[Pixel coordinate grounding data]
──────
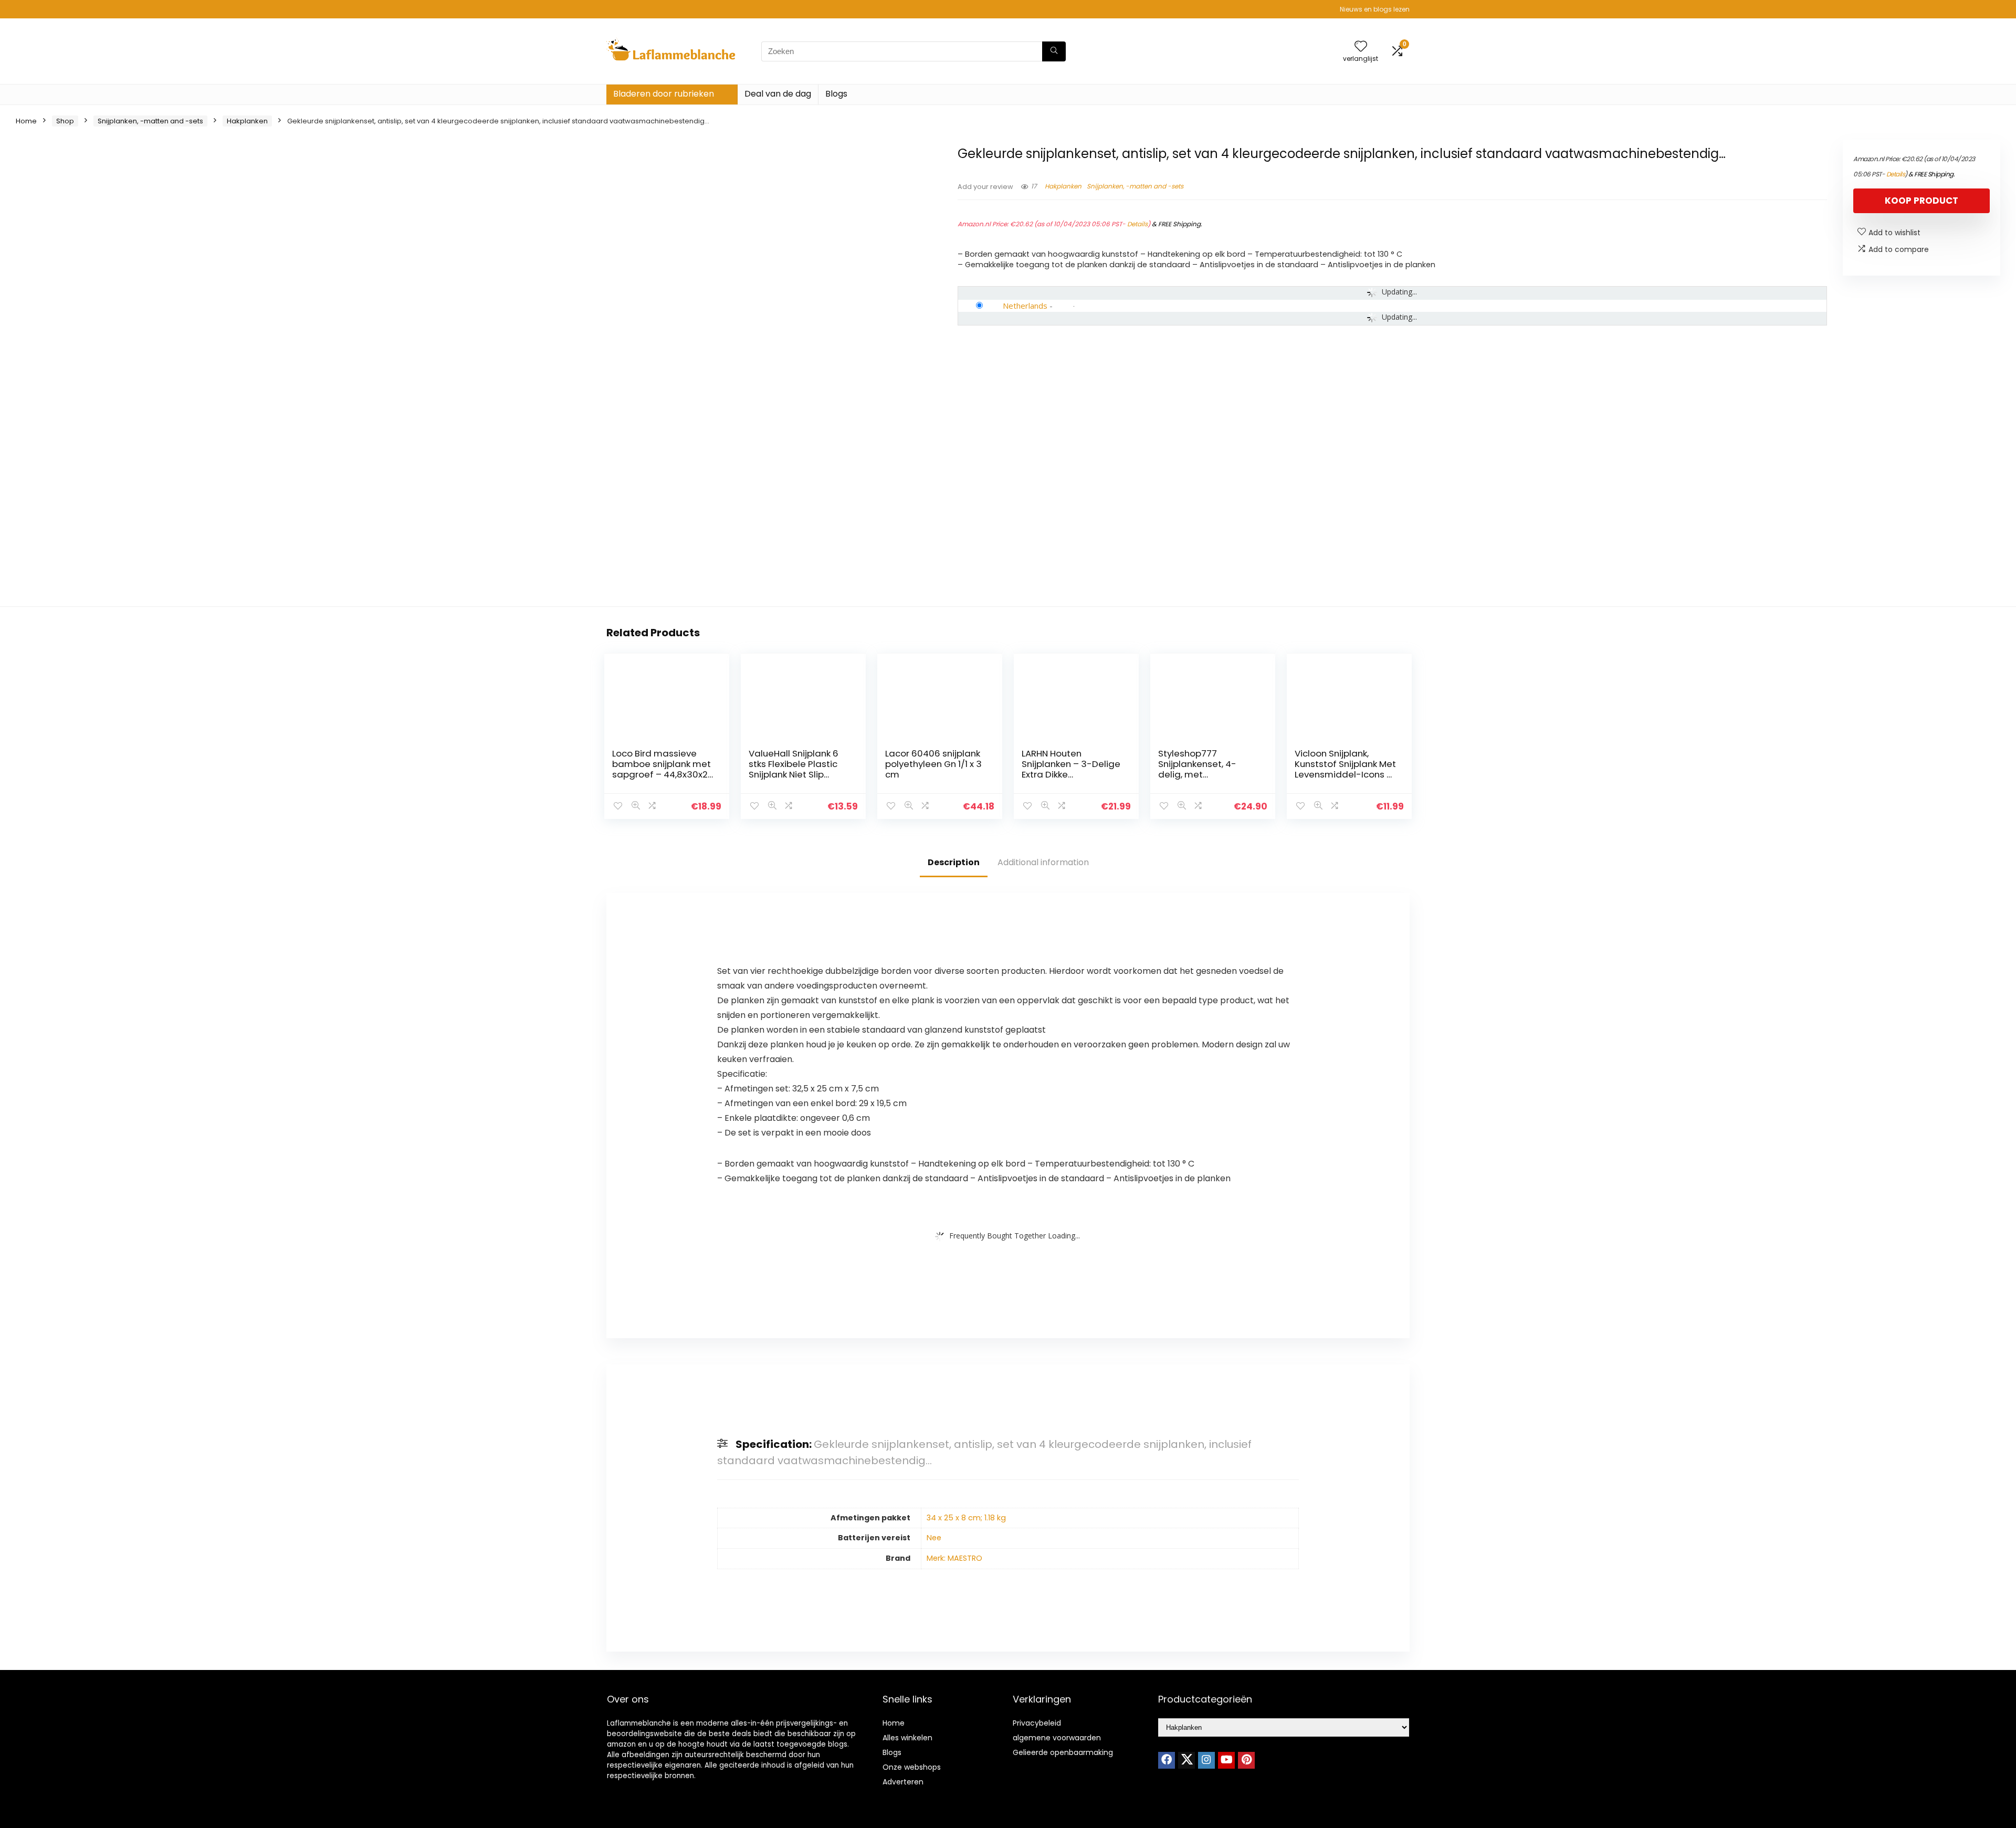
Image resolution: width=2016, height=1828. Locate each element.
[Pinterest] (1246, 1760)
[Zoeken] (1054, 51)
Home (26, 121)
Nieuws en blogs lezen (1375, 9)
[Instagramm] (1206, 1760)
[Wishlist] (1360, 47)
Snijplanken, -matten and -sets (150, 121)
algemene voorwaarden (1057, 1737)
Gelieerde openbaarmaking (1063, 1752)
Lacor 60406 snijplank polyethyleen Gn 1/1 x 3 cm (933, 764)
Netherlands (1025, 305)
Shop (65, 121)
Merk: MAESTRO (954, 1558)
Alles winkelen (907, 1737)
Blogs (836, 94)
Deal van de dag (777, 94)
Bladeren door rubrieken (663, 94)
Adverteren (903, 1782)
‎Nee (934, 1537)
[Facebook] (1166, 1760)
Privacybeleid (1037, 1723)
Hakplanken (247, 121)
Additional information (1043, 862)
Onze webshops (912, 1767)
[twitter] (1186, 1760)
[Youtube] (1226, 1760)
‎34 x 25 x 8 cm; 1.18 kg (966, 1517)
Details (1137, 223)
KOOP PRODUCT (1921, 200)
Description (954, 862)
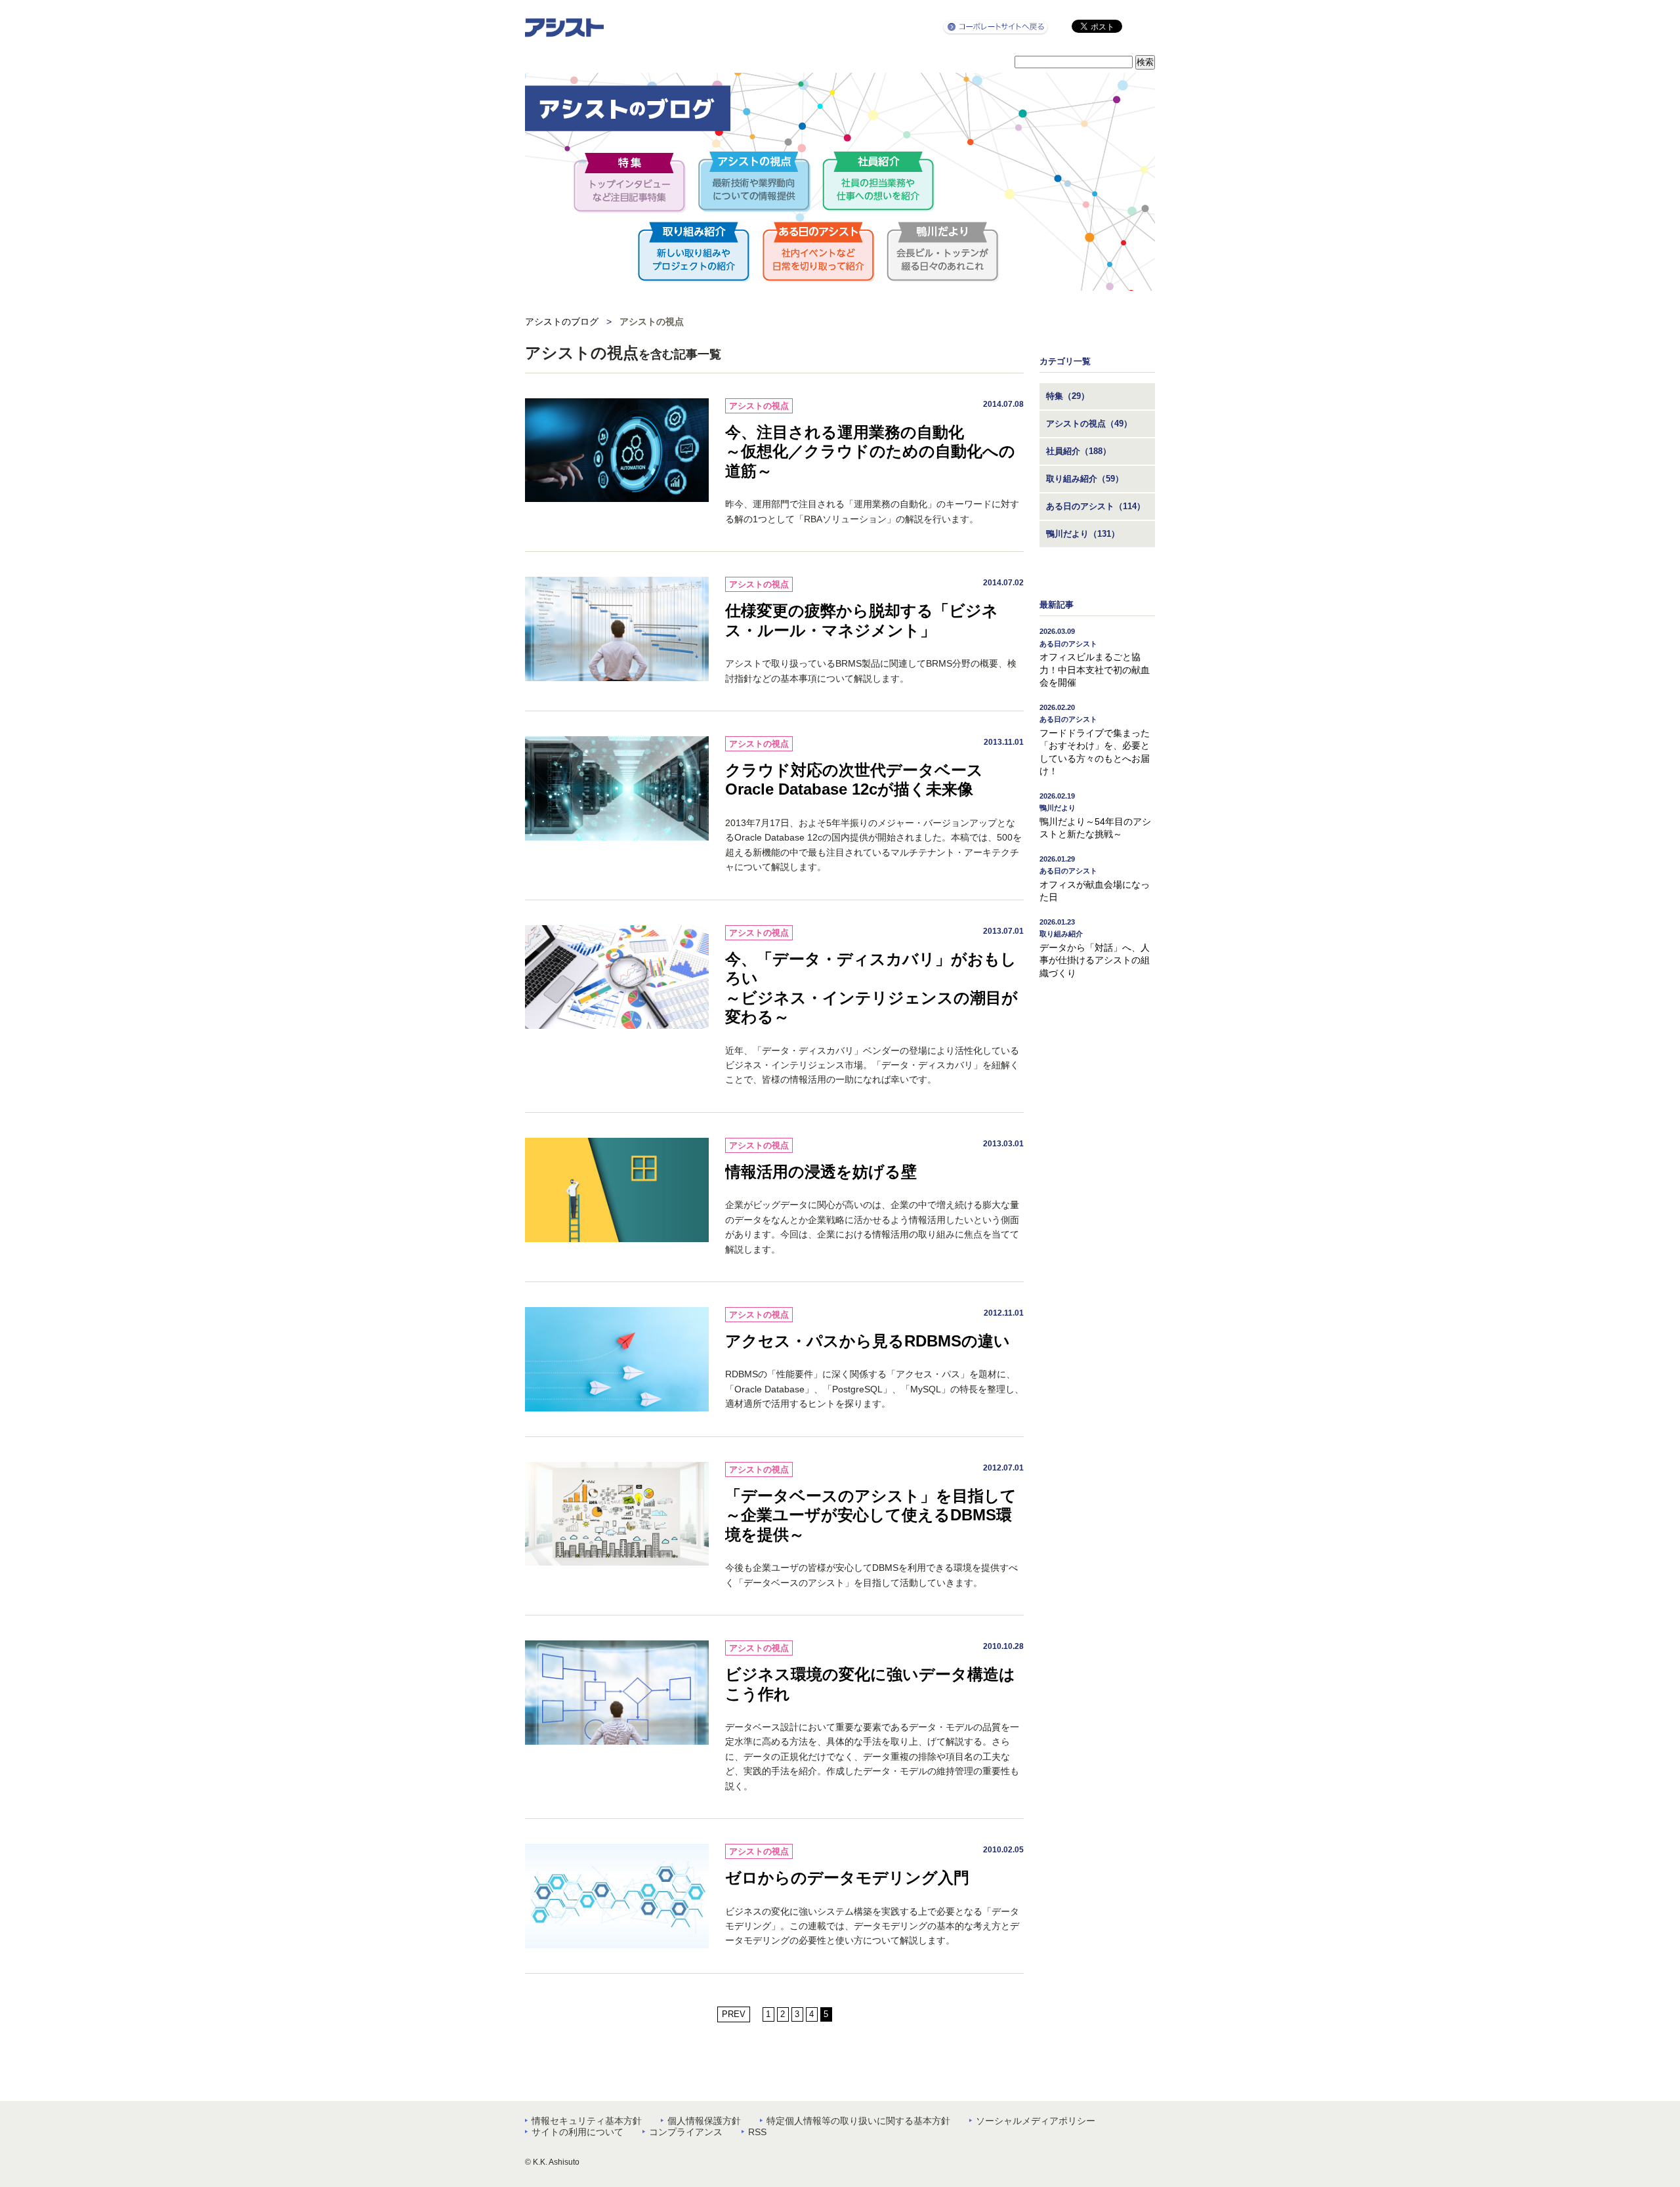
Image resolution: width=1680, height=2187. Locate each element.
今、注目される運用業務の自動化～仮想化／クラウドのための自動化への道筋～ (870, 451)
──────
§ **TASK INSTRUCTIONS**: None of the pictures should be copied, but every record above must be restated in full.

§ **RESPONSE FOR THIS EXERCISE**:
Image resolution: width=2016, height=1828. Locate each element.
[Pinterest] (1246, 1760)
[Zoeken] (1054, 51)
Home (26, 121)
Nieuws en blogs lezen (1375, 9)
[Instagramm] (1206, 1760)
[Wishlist] (1360, 47)
Snijplanken, -matten and -sets (150, 121)
algemene voorwaarden (1057, 1737)
Gelieerde openbaarmaking (1063, 1752)
Lacor 60406 snijplank polyethyleen Gn 1/1 x 3 cm (933, 764)
Netherlands (1025, 305)
Shop (65, 121)
Merk: MAESTRO (954, 1558)
Alles winkelen (907, 1737)
Blogs (836, 94)
Deal van de dag (777, 94)
Bladeren door rubrieken (663, 94)
Adverteren (903, 1782)
‎Nee (934, 1537)
[Facebook] (1166, 1760)
Privacybeleid (1037, 1723)
Hakplanken (247, 121)
Additional information (1043, 862)
Onze webshops (912, 1767)
[twitter] (1186, 1760)
[Youtube] (1226, 1760)
‎34 x 25 x 8 cm; 1.18 kg (966, 1517)
Details (1137, 223)
KOOP PRODUCT (1921, 200)
Description (954, 862)
Image resolution: width=1680, height=2187. Locate each element.
今、注目される運用業務の自動化～仮想化／クラウドのための自動化への道筋～ (870, 451)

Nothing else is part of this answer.